Best of Technical Support
Wireless Settings in Fedora
I've got my wireless NIC working in Fedora Core 2, and I'm able to
communicate with the network after I configure with iwconfig. But, after
I reboot, all the settings are lost, and I have to enter all the info
again. Is there something I'm not doing, or is this problem something
else?
—
Weoh G
weoh3@cox.net
You should use the system configuration tools to set up the device:
Task Bar→System Settings→Network.
—
Christopher Wingert
cwingert@qualcomm.com
The wireless-tools command-line utilities (iwconfig, iwspy, iwpriv) do not stick through a reboot, as you have experienced. The thing to do is to implement the settings through the appropriate configuration file. In the case of Fedora, you probably can get what you need set permanently, by adding wireless-specific options to your ifcfg file (/etc/sysconfig/network-scripts/ifcfg-ethX, where ethX is the Ethernet device name assigned to your wireless card). You simply need to place the additional wireless-related options into that file. For example, on my laptop, which connects over an 802.11b interface to the router/firewall/dhcp server I hacked together in my house, the file is very simple:
DEVICE=eth1 BOOTPROTO=dhcp ONBOOT=no MODE=Ad-Hoc CHANNEL=1 KEY=XXXXXXXXXX
The MODE, CHANNEL and KEY options were all I needed for my setup;
yours are sure to be different, but anything you can do via the
command line should be available as an option in the file. For a list
of all available settings, take a look at
/etc/sysconfig/network-scripts/ifup-wireless.
—
Timothy Hamlin
thamlin@nmt.edu
The following page contains specific instructions
on how to set wireless networking on the Fedora
Core Linux distribution:
www.siliconvalleyccie.com/linux-hn/wmp11-linux.htm.
—
Felipe Barousse Boué
fbarousse@piensa.com
Hunting for a Single-Board Computer
In Embedded Linux Journal, issue 9, there was an
article titled “Update on Single-Board Computers” that
contained a picture captioned “An EBX Form Factor
PowerPC-based SBC from Motorola”. What I wanted to
know is which company manufactures such a board—an
EBX Form Factor PowerPC-based SBC.
—
Chirag Cheema
cscheema@tpcsed.com
With some research, I turned up at least two options:
www.embeddedplanet.com/products/rpxc.asp and
www.acttechnico.com/mot-ebx-motorola.html.
—
Chad Robinson
chad@lucubration.com
Try Ampro: www.ampro.com.
—
Felipe Barousse Boué
fbarousse@piensa.com
Getting System Info
We have a system-defined structure called MACHINE_STATIC to
find machine architecture, including the IP address, processor speed,
OS and so on. I need a similar structure on Linux to extract machine
architectures. Do you know if one is available?
—
Rajesh Kumar Patnaik
rajeshp_80@yahoo.co.in
Not a structure, per se, although certain ioctl() calls can provide many
of these details. But you should be looking toward the new mechanisms for
extracting this information—procfs and the upcoming sysfs. Note that sysfs
is new, and not many systems implement it yet. The files in /proc, when read,
will provide you with many relevant system data elements. For example,
/proc/cpuinfo provides CPU data, /proc/net/route provides network routes (IP
addresses are in hex) and /proc/version provides the kernel version.
—
Chad Robinson
chad@lucubration.com
Tools for Disk Repair?
Does anyone know what tools are used in Red Hat 8 to find and
repair disk and file problems—scandisk, scan registry?
—
moo
moochoo_86@hotmail.com
These tools are not specific to a distribution; they are specific to a filesystem type. Like other distributions, Red Hat supports a number of filesystems, including ext2, ext3, xfs, ReiserFS and many others. The “see also” section in the man page for fsck lists the file checking utilities for the most common filesystems.

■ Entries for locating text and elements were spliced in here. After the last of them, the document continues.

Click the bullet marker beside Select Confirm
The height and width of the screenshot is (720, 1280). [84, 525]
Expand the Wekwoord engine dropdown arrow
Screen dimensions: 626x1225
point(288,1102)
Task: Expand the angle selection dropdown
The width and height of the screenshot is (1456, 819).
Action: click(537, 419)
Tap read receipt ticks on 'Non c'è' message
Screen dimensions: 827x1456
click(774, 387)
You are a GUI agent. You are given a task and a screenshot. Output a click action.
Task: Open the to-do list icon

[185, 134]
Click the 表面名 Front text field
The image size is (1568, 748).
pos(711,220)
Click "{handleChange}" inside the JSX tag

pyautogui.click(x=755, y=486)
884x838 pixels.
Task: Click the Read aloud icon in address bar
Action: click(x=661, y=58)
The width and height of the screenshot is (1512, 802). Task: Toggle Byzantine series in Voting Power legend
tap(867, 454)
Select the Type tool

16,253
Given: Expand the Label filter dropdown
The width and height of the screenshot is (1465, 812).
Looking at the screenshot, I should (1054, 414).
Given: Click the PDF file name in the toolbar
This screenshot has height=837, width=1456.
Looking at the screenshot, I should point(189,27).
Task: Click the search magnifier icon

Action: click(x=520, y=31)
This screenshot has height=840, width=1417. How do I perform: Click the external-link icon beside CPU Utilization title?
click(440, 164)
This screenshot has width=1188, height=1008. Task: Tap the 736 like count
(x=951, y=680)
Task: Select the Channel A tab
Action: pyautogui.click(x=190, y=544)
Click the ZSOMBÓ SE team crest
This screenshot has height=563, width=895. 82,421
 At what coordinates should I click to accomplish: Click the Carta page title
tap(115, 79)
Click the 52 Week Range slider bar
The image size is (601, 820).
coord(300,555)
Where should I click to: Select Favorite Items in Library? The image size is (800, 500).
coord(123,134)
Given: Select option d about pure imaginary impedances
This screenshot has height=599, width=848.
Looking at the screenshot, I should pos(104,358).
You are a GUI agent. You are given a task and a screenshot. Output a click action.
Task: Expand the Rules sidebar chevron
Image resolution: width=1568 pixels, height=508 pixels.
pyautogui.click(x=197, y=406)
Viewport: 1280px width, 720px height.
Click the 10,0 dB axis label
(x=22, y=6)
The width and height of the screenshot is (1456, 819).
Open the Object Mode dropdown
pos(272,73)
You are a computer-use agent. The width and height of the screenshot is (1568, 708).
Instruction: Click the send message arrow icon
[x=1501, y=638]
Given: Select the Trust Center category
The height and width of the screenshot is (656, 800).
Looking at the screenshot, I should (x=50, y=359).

Recovery options available is a key selection criteria for
choosing a filesystem in the first place. New Linux users are often
baffled by the array of choices and seek guidance regarding filesystem
selection. I always recommend that the availability of recovery tools
be part of this evaluation.
—
Chad Robinson
chad@lucubration.com
GUI Database Front End?
I am using Red Hat 9 and SuSE 9 and really like both of
them as well as OpenOffice.org software. However,
I am puzzled by the fact that I cannot locate any
quality database programs similar to Microsoft Access.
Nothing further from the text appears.